The whole time Eddie is with us, he’s also trying to figure out how to leave. He has a job and then he doesn’t have a job. He wanders around the house, shouts at the television. Eddie always wants to get back to Mexico. I don’t know what he’s going back for, maybe his dad. I don’t know where my dad is and I don’t think I’d want to leave Mama.


“Stay,” Mama says to him. She tries to bait him with words, with food, with promises. “I’ll make you buñuelos every day, mi amor.” Sometimes I think she looks at him like he’s her only son.




A week or two later, I get home from school and I can hear Mama crying.


“Don’t go yet, mi’jo,” she’s sobbing. Big Eddie is packing, throwing clothes around the living room, magazines, some CDs. “Stay till Christmas at least, make some more money, Eduardito.”


I stand in the corner of the living room and watch Eddie storm into the kitchen. I hear him open the fridge. I hear the beer can burp. Then I hear the freezer door swing open. The fridge’s motor whirrs as it tries to cool the warm night air.


“I swear, Mama.” Eddie comes back into the living room. He’s got the fish. It looks heavy. And cold. The blank frozen eyes watch Mama. Eddie swings the fish like it’s a misshapen club. “You can’t stop me. You couldn’t stop Papa and you can’t stop me. Me voy.”


When she rushes toward him, I can’t tell if she wants to hit him or hug him. He jerks away and the fish flies across the floor and trips her. Mama is down on the floor now, a bright gash in her cheek where she hit the edge of the TV.


“What are you doing?” I yell at Big Eddie.


Mama is crying softly and doesn’t look at either of us.


“You coming, Little Eddie?”


I look at Mama and look at the fish and shrug. Big Eddie zips up his duffle bag and heads to the door.


Bendiga,” he says to me. I recognize this. It is the tail end of a Mexican blessing: Que Díos te bendiga. May God bless you.


And then he’s gone.




And now I’m just Eddie again. Not big, not little. Just Eddie. Mama put the fish back in the freezer after she stopped crying. I go to school just like always, walk home in the afternoon. On the same sidewalk I walked with Big Eddie. I half expect to smell his cigarette smoke.


When I get close to my house, I start to run like I really want to get home, but really I just don’t want to be where I am anymore. I come barreling through the front door, letting the screen slap closed behind me.

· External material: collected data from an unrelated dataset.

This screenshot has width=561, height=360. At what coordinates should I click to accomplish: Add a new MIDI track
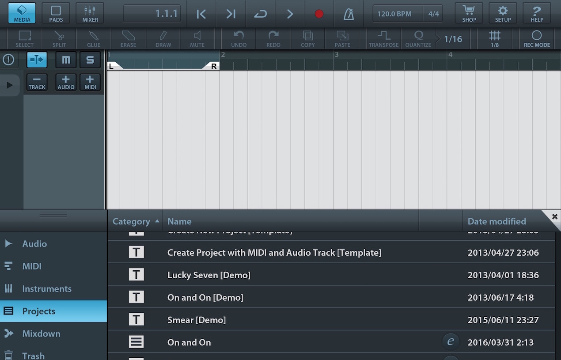pyautogui.click(x=90, y=82)
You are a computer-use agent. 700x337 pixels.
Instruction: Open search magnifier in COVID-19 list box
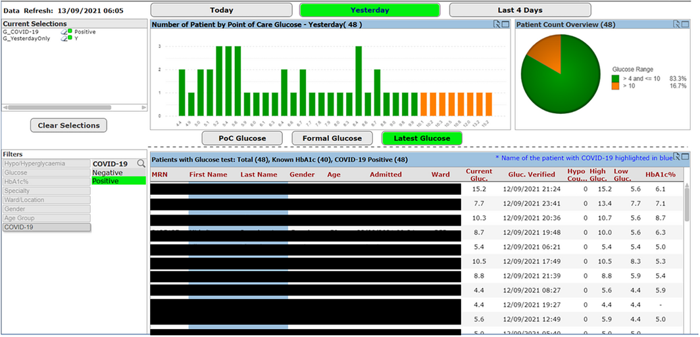(x=141, y=163)
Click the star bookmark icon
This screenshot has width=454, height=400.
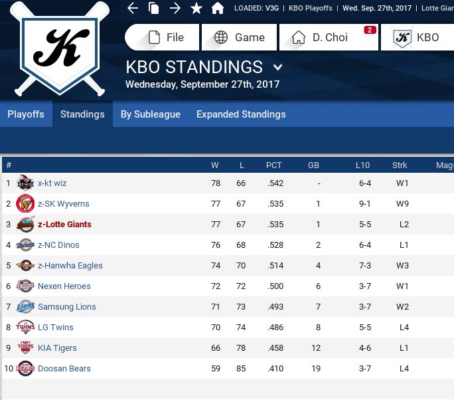(196, 9)
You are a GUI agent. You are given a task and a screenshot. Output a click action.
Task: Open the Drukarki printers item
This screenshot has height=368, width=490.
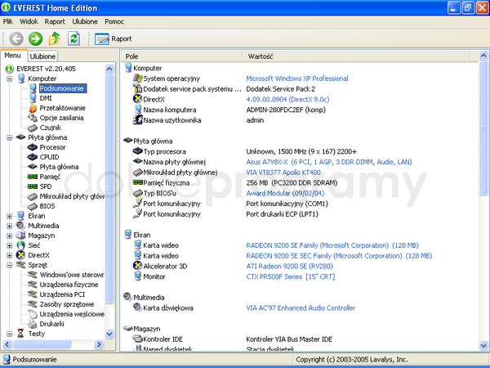tap(53, 324)
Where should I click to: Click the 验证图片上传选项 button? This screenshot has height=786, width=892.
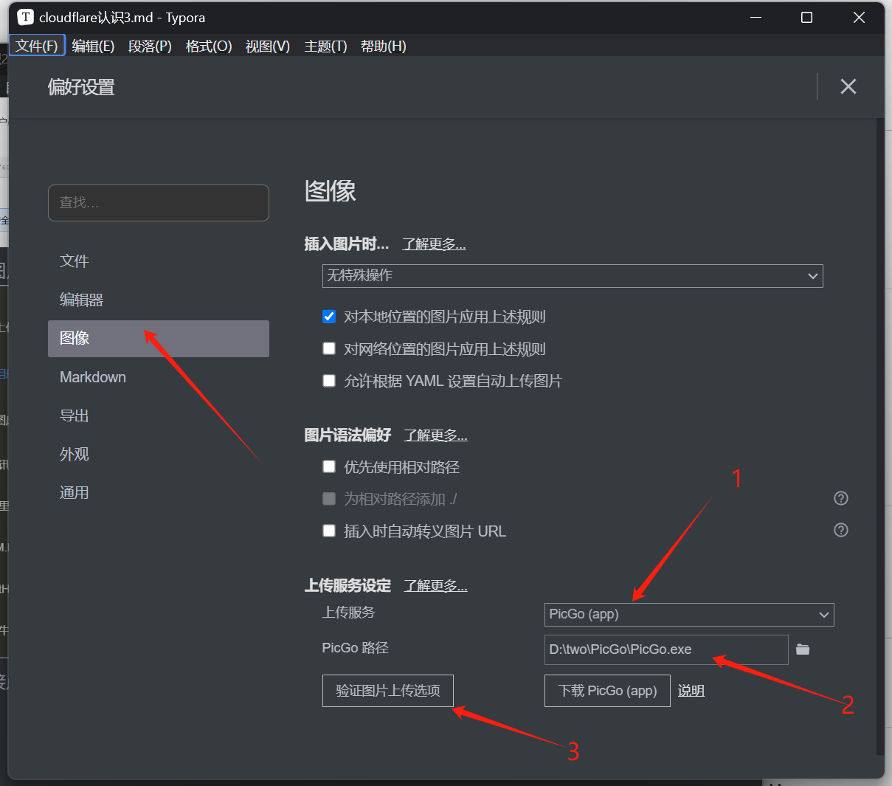click(387, 691)
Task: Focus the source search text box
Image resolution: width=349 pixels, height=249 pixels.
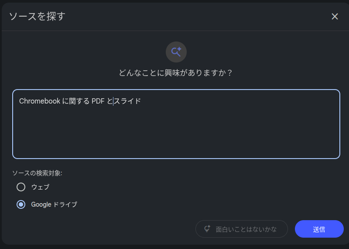Action: pos(176,131)
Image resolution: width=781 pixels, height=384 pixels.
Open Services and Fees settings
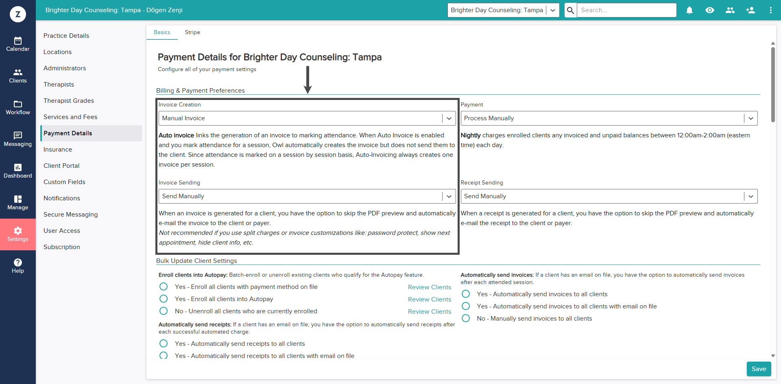(x=70, y=117)
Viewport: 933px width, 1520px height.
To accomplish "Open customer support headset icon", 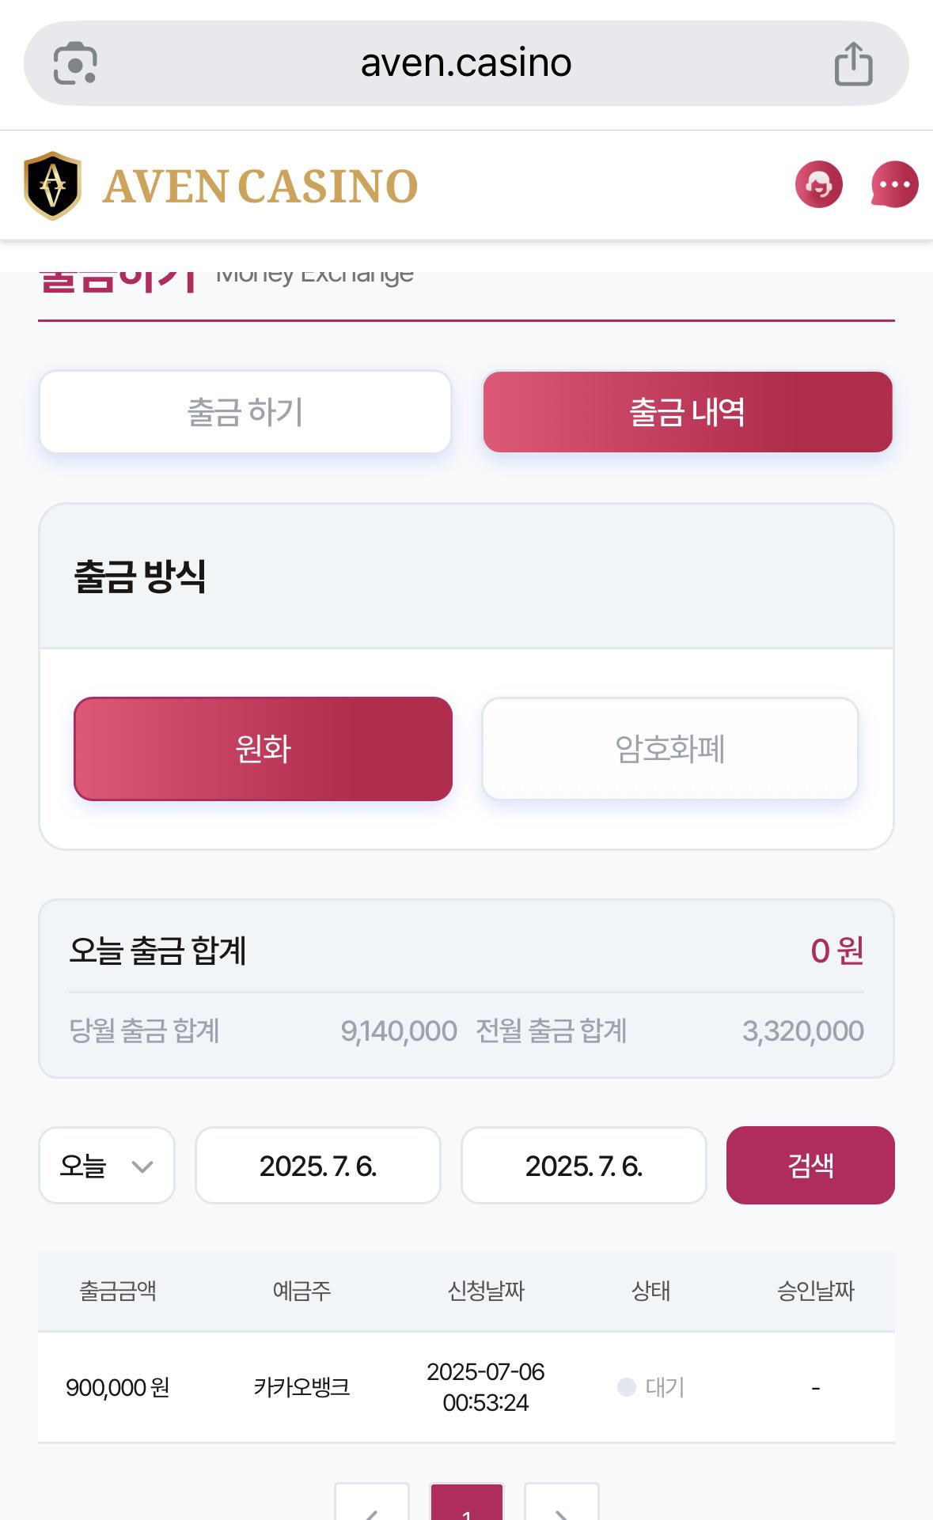I will [818, 185].
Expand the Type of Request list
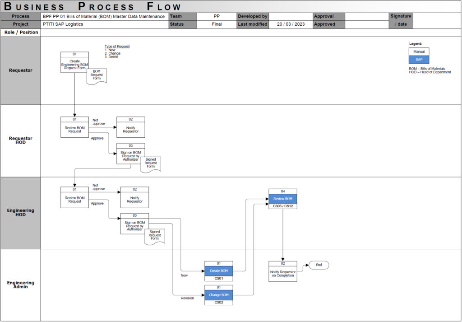Screen dimensions: 462x322 pyautogui.click(x=117, y=46)
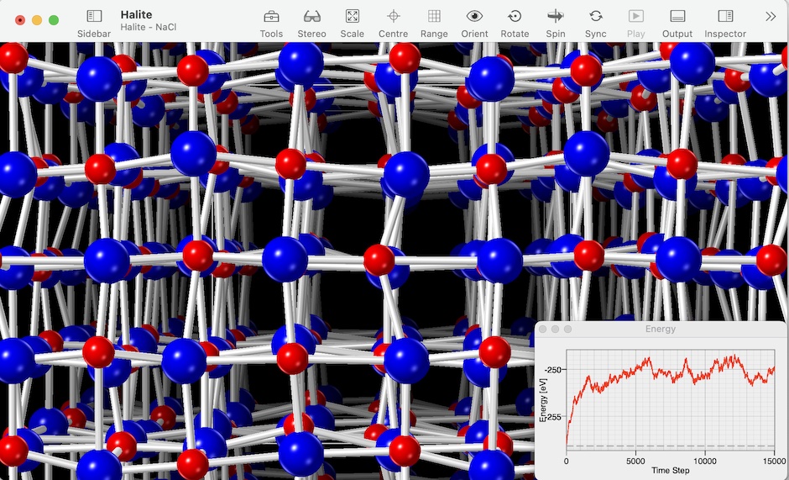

I skid to a halt. The whole house smells like hot grease. I walk into the kitchen to find Mama standing at the stove singing boleros. She’s frying something that spatters oil everywhere. Mama’s hair is wrapped in a bandana and she’s wearing an apron. A huge tail flops out of the sink dripping fish blood on the vinyl floor.

 “There you are, Eddie,” Mama says, without turning around. “Dinner’s almost ready.”